Aucune décision n’est définitive à l’heure actuelle, mais il est probable que la réalisation de ces montres plus accessibles (une collection d’entrée de gamme aux alentours des 500-1 500 euros, avec du quartz et des chronos mécaniques) devrait être étudiée en interne par le bureau de design de la Scuderia – qui semble avoir pris goût à l’horlogerie – en liaison avec un opérateur spécialisé en Suisse. On devrait y retrouver les codes Ferrari, adaptés à ceux de l’univers horloger, pour la plus grande joie des tifosi passionnés de performances, d’émotions mécaniques et de chocs esthétiques...
• Pour la moyenne gamme, concept qui avait offusqué quelques marques suisses tentées par ce prestigieux contrat (disons qu'on travaillerait dans une fourchette de 3 000-6 000 euros), Ferrari devrait également procéder en interne, avec le même opérateur suisse, mais il n'est pas exclu qu'une marque parvienne à s'imposer dans la dernière ligne droite. Le dossier reste de toute façon ouvert...
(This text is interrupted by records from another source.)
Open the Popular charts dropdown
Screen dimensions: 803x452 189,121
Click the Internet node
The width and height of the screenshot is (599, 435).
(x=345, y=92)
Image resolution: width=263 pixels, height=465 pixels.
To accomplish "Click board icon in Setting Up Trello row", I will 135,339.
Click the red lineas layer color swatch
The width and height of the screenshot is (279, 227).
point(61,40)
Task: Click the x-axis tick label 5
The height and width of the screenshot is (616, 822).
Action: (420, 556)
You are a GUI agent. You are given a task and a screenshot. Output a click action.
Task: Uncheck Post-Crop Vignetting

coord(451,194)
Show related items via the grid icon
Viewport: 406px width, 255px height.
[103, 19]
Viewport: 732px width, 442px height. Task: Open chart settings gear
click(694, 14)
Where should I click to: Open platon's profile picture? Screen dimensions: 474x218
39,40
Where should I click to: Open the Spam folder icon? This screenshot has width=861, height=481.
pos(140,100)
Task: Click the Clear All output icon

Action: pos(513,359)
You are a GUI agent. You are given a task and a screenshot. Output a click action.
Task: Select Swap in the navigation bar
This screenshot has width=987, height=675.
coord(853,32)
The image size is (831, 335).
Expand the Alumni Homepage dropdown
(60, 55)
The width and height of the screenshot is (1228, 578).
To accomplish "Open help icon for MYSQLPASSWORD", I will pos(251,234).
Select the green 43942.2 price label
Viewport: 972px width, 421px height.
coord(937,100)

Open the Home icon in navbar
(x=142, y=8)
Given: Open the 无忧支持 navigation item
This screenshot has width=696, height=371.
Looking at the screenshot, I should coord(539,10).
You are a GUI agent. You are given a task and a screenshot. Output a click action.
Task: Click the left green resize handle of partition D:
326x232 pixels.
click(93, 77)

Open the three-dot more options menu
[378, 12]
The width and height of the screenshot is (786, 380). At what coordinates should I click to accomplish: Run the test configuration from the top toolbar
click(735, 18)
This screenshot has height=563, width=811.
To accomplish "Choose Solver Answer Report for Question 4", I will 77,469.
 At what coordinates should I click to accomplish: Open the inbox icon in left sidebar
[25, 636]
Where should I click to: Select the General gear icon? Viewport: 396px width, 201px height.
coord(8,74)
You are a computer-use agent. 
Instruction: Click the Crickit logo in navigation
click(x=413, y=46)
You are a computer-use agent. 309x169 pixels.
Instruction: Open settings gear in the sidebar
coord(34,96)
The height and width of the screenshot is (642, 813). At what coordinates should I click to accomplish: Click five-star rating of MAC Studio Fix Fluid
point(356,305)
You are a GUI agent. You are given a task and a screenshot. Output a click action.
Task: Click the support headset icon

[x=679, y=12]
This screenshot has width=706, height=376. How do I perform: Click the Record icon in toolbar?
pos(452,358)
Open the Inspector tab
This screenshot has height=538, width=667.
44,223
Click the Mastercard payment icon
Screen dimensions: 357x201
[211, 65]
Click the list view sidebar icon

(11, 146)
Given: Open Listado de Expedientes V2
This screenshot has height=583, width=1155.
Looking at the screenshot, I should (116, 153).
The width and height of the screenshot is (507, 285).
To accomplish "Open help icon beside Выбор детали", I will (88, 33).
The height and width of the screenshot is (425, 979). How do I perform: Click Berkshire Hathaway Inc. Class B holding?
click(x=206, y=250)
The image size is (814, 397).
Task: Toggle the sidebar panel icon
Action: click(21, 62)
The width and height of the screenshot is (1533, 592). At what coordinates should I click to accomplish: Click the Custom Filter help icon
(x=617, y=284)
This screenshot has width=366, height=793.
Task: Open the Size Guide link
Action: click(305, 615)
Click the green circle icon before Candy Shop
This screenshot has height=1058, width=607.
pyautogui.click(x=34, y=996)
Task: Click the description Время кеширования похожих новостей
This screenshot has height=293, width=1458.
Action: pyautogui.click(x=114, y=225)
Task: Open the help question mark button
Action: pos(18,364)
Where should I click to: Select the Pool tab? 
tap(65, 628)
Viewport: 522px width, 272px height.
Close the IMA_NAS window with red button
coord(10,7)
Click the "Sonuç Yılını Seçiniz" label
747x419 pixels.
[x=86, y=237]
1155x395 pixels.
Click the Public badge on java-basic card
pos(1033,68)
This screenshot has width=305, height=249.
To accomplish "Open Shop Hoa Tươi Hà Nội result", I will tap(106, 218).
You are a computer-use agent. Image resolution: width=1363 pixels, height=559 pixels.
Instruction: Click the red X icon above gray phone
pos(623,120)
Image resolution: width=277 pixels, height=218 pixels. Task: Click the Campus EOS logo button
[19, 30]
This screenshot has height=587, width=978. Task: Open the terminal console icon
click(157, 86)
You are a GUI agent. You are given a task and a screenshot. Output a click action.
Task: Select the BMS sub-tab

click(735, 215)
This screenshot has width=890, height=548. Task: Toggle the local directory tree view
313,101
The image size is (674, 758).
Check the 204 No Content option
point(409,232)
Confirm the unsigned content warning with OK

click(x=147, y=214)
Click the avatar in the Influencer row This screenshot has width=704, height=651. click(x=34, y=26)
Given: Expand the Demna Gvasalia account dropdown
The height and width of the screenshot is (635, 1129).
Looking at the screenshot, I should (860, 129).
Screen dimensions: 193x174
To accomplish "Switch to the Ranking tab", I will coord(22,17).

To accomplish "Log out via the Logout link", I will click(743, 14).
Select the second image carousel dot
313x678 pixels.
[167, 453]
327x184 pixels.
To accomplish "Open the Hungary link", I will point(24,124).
• Pour ce qui est de la future Ferrari/Cabestan, le dessin ci-dessus, extrait d'un carnet de croquis encore virtuel et non définitif, donne cependant une idée intéressante de ce que sera la future Ferrari-bracelet : sur la base d'une architecture mécanique de type Cabestan, un boîtier monospace à bloc central en composite de carbone et verrière intégrale, avec des moyeux et des flancs resculptés, ainsi qu'un bracelet sportif ultra-ferrarisé et des multiples citations stylistiques qui enchanteront les collectionneurs de la marque (il y a néanmoins de fortes chances pour que le rendu final soit assez différent)...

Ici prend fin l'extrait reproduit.